_Kurze Übung:_
Bitte führe den Bericht über Christa Schoons Schaufenstergalerie nach seinem letzten Satz weiter.

_Textauszug:_
Die Leidenschaft der Apothekenkünstlerin

■ Ein Bericht über die außergewöhnliche Sachensucherin Christa Schoon und ihre eigenwillige Schaufenstergalerie

Wer die triste Nordstraße entlanggehen muß, vorbei an den alten Hafenpuffkneipen und heruntergekommenen Resteshops, kommt irgendwann an die kleine Wiking- Apotheke von Frau Koch und wird dort unweigerlich überrascht stehenbleiben: Das Schaufenster scheint ein kleines Museum zu sein.

Überaus sorgfältig ist dort eine Ausstellung aufgebaut, mit vielen merkwürdigen Apparaten, Gläschen und Geräten zur elektrogalvanischen Medizin des letzen Jahrhunderts. Auf vergrößerten Fotos aus alten Büchern sieht man stille Erwachsene und verwunderte Kinder, die solchen Apparaturen angeschlossen sind, und handgeschriebe Zettel erläutern das Verfahren. Irgendjemand muß sein Leben lang gesucht und gesammelt haben, um die vielen großen und kleinen Exponate so schön zusammenzubekommen.

_Gegebene Daten:_
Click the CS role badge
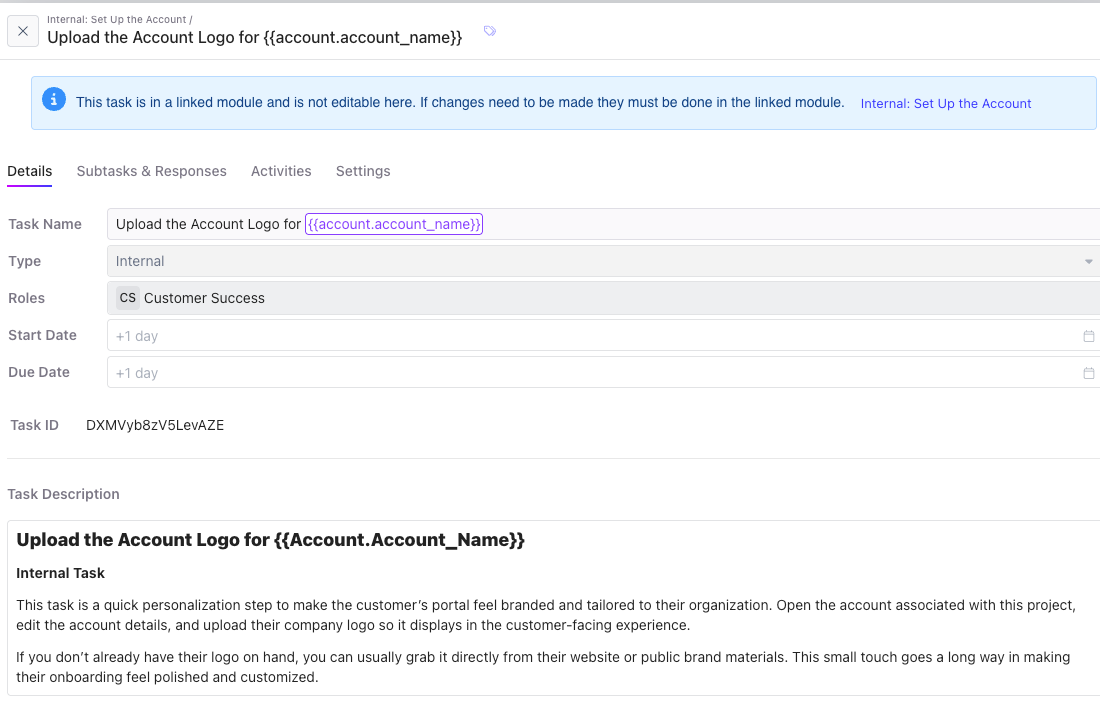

_Lösung:_
Aber auch in den Wochen und Monaten zuvor gab es ähnliche Ausstellungen in der abgelegenen Apotheke: nie gesehene Meerestiere, Insekten und Versteinerungen, so ungewöhnlich und vielfältig, daß man wieder einen leidenschaftlichen Sammler vermuten mußte. Oder Brillen und Linsen von den Anfängen bis zur Gegenwart; die Geschichte der Baumwollverarbeitung, präparierte Spinnen aus aller Welt und dazwischen plötzlich der szenische Puppenaufbau des Märchens vom Froschkönig, welches selbst in altmodisch säuberlicher Schrift auf einer großen Papptafel steht. Und diese Schrift ist dieselbe wie die auf den naturwissenschaftlichen Erklärungsschildchen. Sollte das alles seit Jahr und Tag von derselben Person gemacht worden sein? Es schein unmöglich, aber es ist so.

Christa Schoon, zierlich, schwarzhaarig und höchst lebhaft, stellt diese Ausstellungen her. Sie hat Material für 64 verschiedene Themen, und die Mäuse und Ratten für Thema Nummer 65: „Nagetiere“, lagern schon in ihrem häuslichen Kühlschrank. Fünfzehnmal ist Familie Schoon bereits umgezogen, weil die Wohnungen immer wieder zu klein wurden für die Sammlungen der außergewöhnlichen Sachensucherin – und weil sich Nachbarn über die Dünste der Fischtrocknungsarbeiten, diesem „stinkenden Gewerbe“, beschwerten.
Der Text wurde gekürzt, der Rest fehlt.